This repository contains the source code necessary to reproduce the results of the manuscript "Repeatable high-resolution statistical downscaling through deep learning" to be submitted to Geoscientific Model Development. This work is built on top of the climate4R
framework.
The folder train_scripts
contains all the modifications to the base OEG_cnn_full.R
file to produce all the needed validation data analysed in Results and discussion. The aforementioned script is based on the code by Baño-Medina et al. (2020, https://doi.org/10.5194/gmd-13-2109-2020). The OEG_cnn_full.R
trains and validates 100 different deep learning models. The following variables can be changed to train a different set of models:
# Benchmark model CNN1 and variations of it
deepName <- c("CNN1", "CNN32-1", "CNN64-1", "CNN64_3-1")
u_model <- c("", "pp") # Type of u model, "" for U-Net, "pp" for U-Net++
u_layers <- c(3, 4, 5) # Depth of the u model
u_seeds <- c(16, 32, 64, 128) # Number of filters of the first layer
u_Flast <- c(1, 3) # Number of filters of the last ConvUnit
u_do <- c(TRUE) # Boolean for dropout within the u model
u_spdor <- c(0.25) # Fraction of the spatial dropout within the u model
u_dense <- c(FALSE) # Boolean for dense units after ConvUnit
u_dunits <- list(c(256, 128), c(128)) # Dense units, passed as a list, several layers supported
act_main <- c("lelu") # Activation function within u model and dense units
act_last <- c("lelu") # Activation function for the last ConvUnit
alpha1 <- c(0.3) # If leaky relu (lelu) used, which alpha. For u model and dense units
alpha2 <- c(0.3) # Same as above but for last ConvUnit
BN1 <- c(TRUE) # Batch normalization inside u model
BN2 <- c(FALSE, TRUE) # Batch normalization for the last ConvUnit
In parse_aux
can be found all the functions and code to parse the results and to generate the data shown in Results and discussion. results_plots.R
is the main script to generate the tables and figures, it relies on aux_results.R
for it. unet_def.R
contains the functions to define the U-like architectures and other related needed functions, called from the OEG_cnn*
files. Note that the U architectures are defined in a way that the depth is a variable, alternatively to their original definitions. Lastly, aux_funs_train.R
holds further functions to create and to ease the training of the models, also needed by the OEG_cnn*
files.
The bash
files in the root folder run the R scripts and submit the job files to slurm. The predictors and predictand files necessary to run the code can be downloaded here: . These files need to be saved to the folder ./Data/precip
, relative to where this repository is downloaded.
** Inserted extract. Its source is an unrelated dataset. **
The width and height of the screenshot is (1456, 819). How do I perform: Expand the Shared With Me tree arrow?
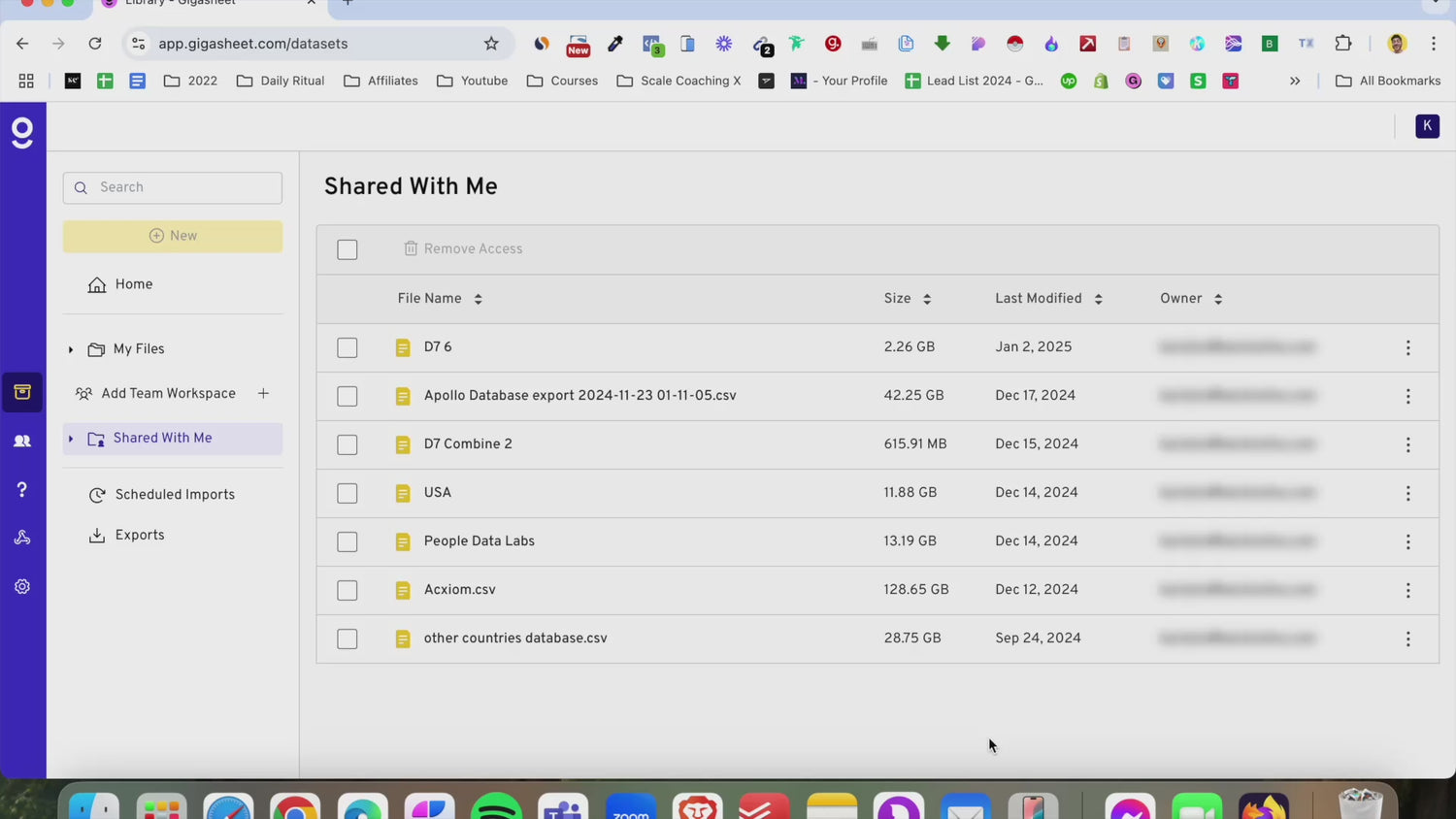pos(71,439)
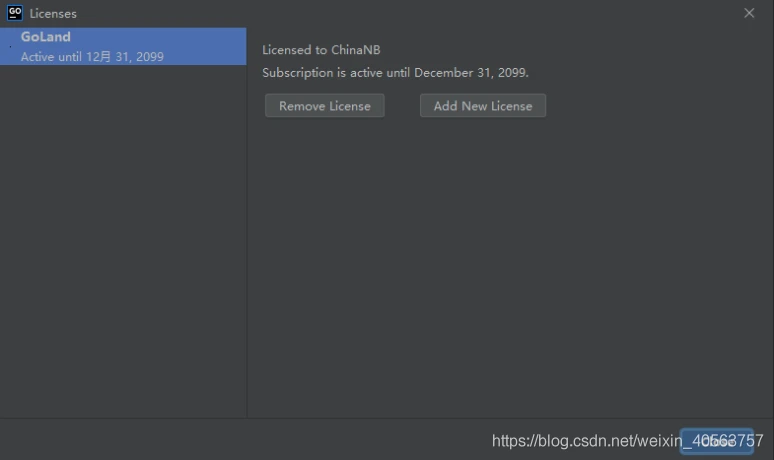Click the Add New License button
Viewport: 774px width, 460px height.
(483, 106)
Note that to run the code it is necessary either an environment set-up in accordance to Section 3.5 of the manuscript or the singularity container in , available under request. The container should be in the root folder of this repository.
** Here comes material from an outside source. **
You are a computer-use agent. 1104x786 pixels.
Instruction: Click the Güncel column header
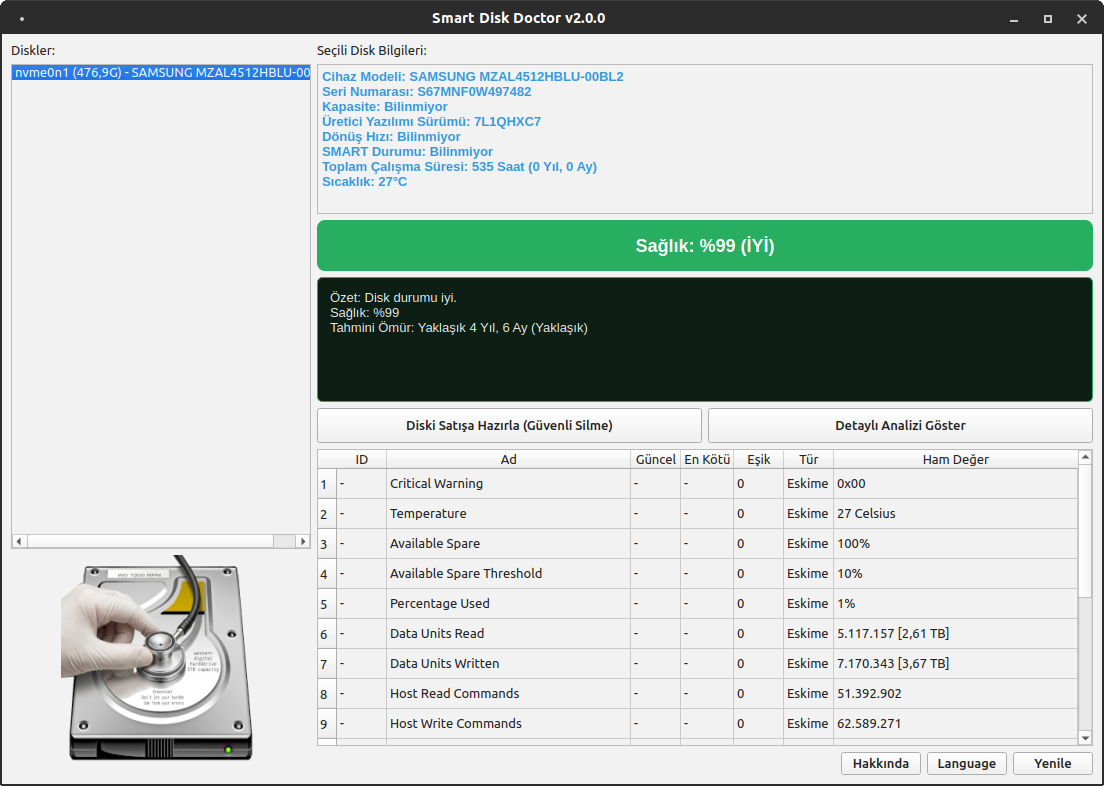pos(655,459)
The models were trained in the Alpha Centauri sub-cluster of the Center for Information Services and High Performance Computing (ZIH) of the Technische Universität Dresden. Therefore, if the scripts will be run on an HPC system, the job_alphacentauri*
files need to be changed accordingly. The submit_ALL.sh
file submits all the jobs necessary to recreate the results shown in the manuscript. Each of the 100 models defined in OEG_cnn_full.R
is trained once with 10 different random seed numbers, shown in the seeds
file. All the other models (OEG_cnn_*
) are trained 10 times with one seed.
Note the order of the arguments passed to the bash
files are:
-
Name of the file to run (after
OEG_cnn_
), e.g.,full
or4
-
Number of repetitions per each model, e.g., 1 or 10
-
Boolean to pass to the
TF_DETERMINISTIC_OPS
flag, to use the GPU deterministic algorithms -
Random seed number
-
Note that in the case of the
run_seeds.sh
, theseeds
file is already used, so only the first 3 arguments are needed
-
The submit_ALL.sh
file shows all the arguments passed to the different files. The validation results and the history of the training process are then copied to the val_hist
folder.
-
The code was written for an HPC system, nevertheless, the contents of the
job_alphacentauri*
files can be run on any Linux system with the aforementioned environment or container, with minor modifications. -
The plots seen in the manuscript were generated from a PC with R 4.1.2. The container has R 3.6.3 built-in, so, small differences are seen in the plots generated with it, such as overlapping of text in figures 5 and 6. Still, the code can be modified to fix these minor issues.